I am once again watching movies to select what we will be showing for the Santa Fe Farmers Market Film Series, which starts back up again in January. I just saw a great one on where our food comes from called Deconstructing Supper.
The film follows chef John Bishop, who owns the five star restaurant Bishop’s in Vancouver, Canada, as he explores how food is grown and what is really in it. HIs journey begins when more and more customers begin to ask questions about the food being served and he realizes that he does not know the answers. When a customer asks if the food is genetically modified he even confesses that he does not even know what that means. You can watch the beginning of the film on YouTube.
The film is from 2002 and perhaps it is even more relevant today as more and more attempts are made to bring additional GMO crops into the food chain, both in the US and abroad. We are also seeing the real cost for oil beyond what we pay at the pump. Most food is trucked an average of 1500 miles, large scale commercial agriculture uses huge amounts of oil and those chemicals used on crops are usually petroleum based. The chef’s travels take him from Canada to England and on to India to discover the new and the old ways when it comes to growing food.
One thing that stands out to me is that when people get involved and say no, change happens. So this can be an inspiration for all of us to ask questions and make real choices about what we put in our bodies, and our loved ones too.
^^^^
• Assignment
List every country named in the film review above. Use only the film review above.

• Supplied information
^^^^
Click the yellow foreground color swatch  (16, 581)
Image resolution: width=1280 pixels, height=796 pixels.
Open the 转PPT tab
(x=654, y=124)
^^^^
• Output for this exercise
Canada, the US, England, India